What you should do:
If a line in the data below contains the word "each", copy it out.

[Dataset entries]

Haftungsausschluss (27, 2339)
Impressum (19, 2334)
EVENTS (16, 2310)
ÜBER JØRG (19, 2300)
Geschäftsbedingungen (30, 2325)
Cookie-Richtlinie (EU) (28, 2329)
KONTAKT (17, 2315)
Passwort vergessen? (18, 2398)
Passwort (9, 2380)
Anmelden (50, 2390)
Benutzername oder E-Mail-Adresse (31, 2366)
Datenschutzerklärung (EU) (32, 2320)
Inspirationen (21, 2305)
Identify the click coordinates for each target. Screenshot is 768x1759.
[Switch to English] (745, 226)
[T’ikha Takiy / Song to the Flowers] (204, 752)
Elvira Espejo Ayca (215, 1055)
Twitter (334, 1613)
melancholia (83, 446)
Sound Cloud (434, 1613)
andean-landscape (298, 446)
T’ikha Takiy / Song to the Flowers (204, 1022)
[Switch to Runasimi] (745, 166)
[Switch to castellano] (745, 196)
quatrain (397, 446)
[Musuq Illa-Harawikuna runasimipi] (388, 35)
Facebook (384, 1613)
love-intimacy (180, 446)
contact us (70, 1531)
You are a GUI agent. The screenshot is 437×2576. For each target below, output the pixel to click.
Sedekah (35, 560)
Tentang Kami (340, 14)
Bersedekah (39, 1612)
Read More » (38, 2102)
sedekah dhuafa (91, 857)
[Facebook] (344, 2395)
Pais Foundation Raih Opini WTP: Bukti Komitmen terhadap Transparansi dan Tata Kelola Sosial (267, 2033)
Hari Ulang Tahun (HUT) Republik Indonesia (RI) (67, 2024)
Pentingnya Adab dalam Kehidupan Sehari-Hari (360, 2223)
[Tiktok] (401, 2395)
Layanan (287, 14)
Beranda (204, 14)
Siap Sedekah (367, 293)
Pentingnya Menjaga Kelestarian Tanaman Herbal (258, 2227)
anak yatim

Solution for this exercise:
Identify the click coordinates for each target. Screenshot is 768x1759.
You are a GUI agent. The screenshot is 437×2576. For each target below, output the pixel to click.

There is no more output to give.